Q: How has the COVID-19 pandemic complicated or exacerbated problems with safety culture?
COVID has challenged everyone, especially around communication. To truly evolve to an interdependent, people focused, values based, “want-to culture,” I feel there needs to be the opportunity to have meaningful contact with our people. Leaders have to ensure they get face to face on a regular basis, and demonstrate that they can prioritize the time necessary to show up and create meaningful and transformational conversations with their team. We struggled with the challenges of “silos” and “business units” pre-pandemic. Once again, if we are not intentional with our actions, we can lose the ground we have worked so hard to establish to this point, let alone evolve forward.
Q: How will safety culture look in the future?
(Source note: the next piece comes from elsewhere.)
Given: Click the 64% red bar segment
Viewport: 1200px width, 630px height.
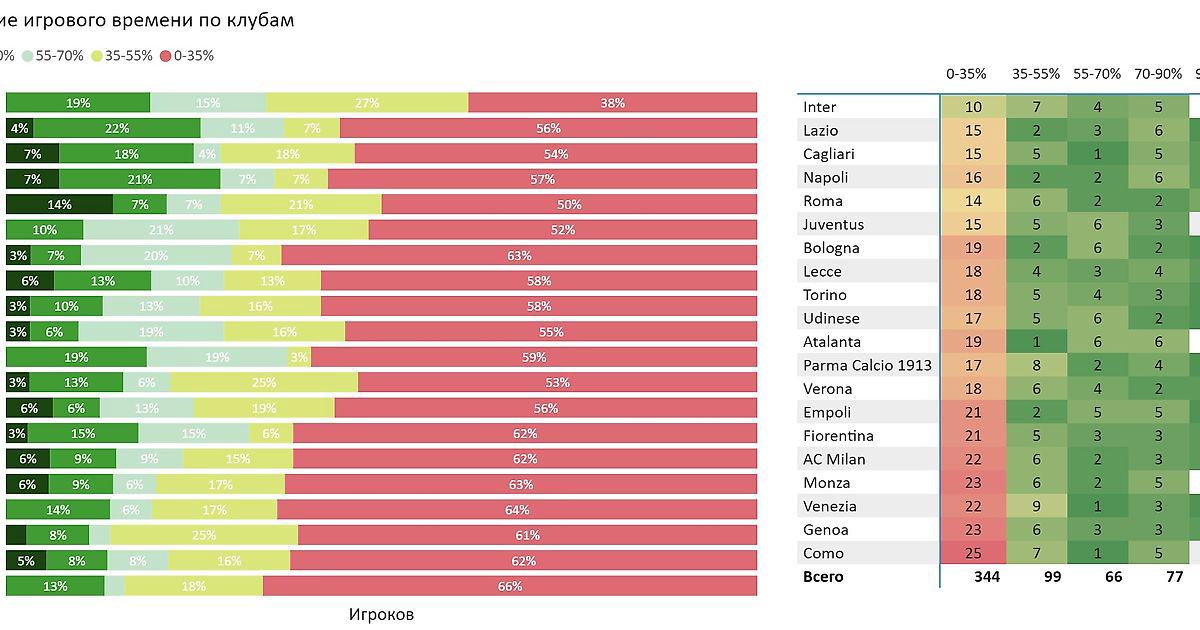Looking at the screenshot, I should pos(516,509).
I do not know what it will look like. I can say what I envision and would envision for my own organization if I was still operational. The expectations of the safety culture should be established, agreed upon, non-redundant, non-conflicting, co-created, and co-managed with the stakeholders. A compliant focused safety culture tends to build up its “paper” at every turn. There is an opportunity to review for completeness, redundancy, and conflict.
Leadership at every level should be present and visible regularly at the workface where teams and workers are present. Employers should take a coach approach to communication from leaders utilizing inquiry and intentional listening, though there are very few who are good at this naturally, and there needs to be a self-realization or reflection of that. There should also be a strong “pause work” culture.
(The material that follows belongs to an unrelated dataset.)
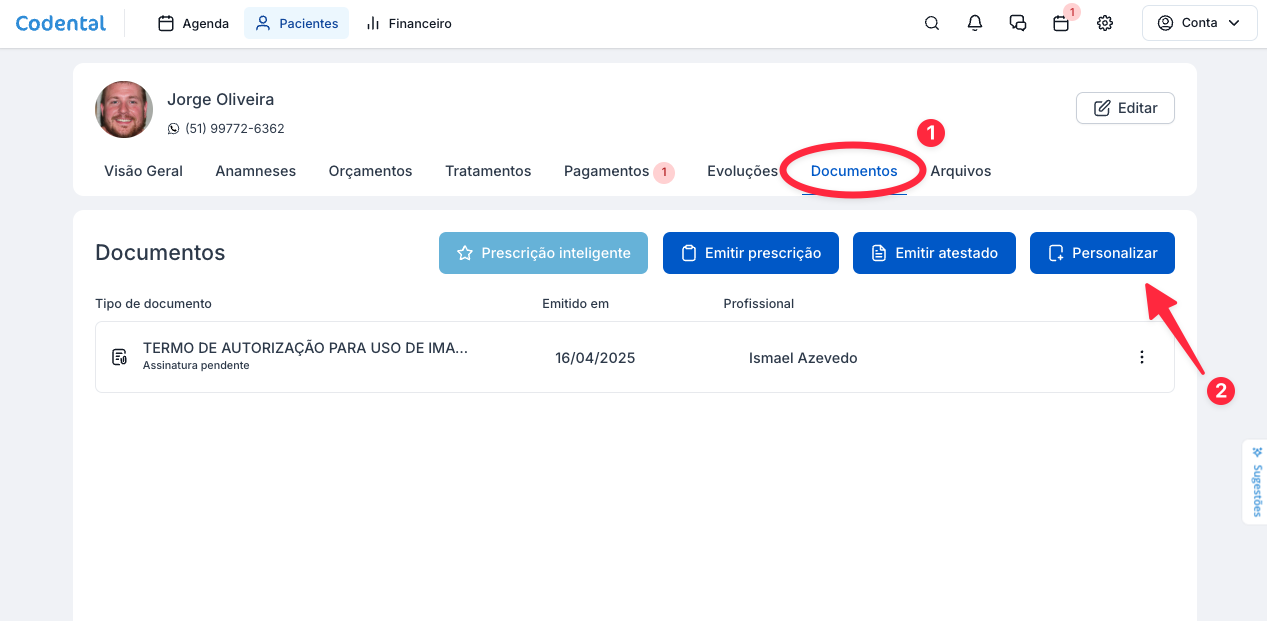Click the Codental logo
The image size is (1267, 621).
click(x=61, y=23)
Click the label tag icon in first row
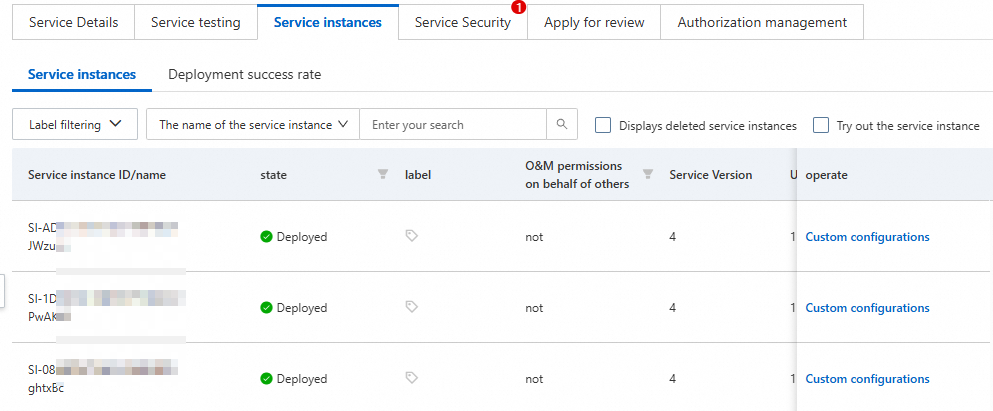 pyautogui.click(x=411, y=236)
Q: What are you most proud of?
For myself, it is the awareness in the last eight years of the need to become highly self-reflective. I can look back on my early operational career and see where I was a big part of the cultural problem. I sought blame in the workforce, I was very much in a judger mindset, looking to find fault elsewhere when things did not go as expected or planned. I see the central part of my career, where I provided extensive compliance training to be focused on me talking and others listening feeling I was the voice of knowledge. My goal currently is to be curious: to ask the questions of others and listen intentionally to both what they say and do not say. The level of insights for both myself, and those I am in the discussions with are what I am most proud of. It has been a long journey.
Q: Do you have any advice for people entering the profession?
Yes! Do it. My first advice would be to grow thick skin and learn the basics, the expectations. Find a mentor and work on these communication skills that I keep bringing up!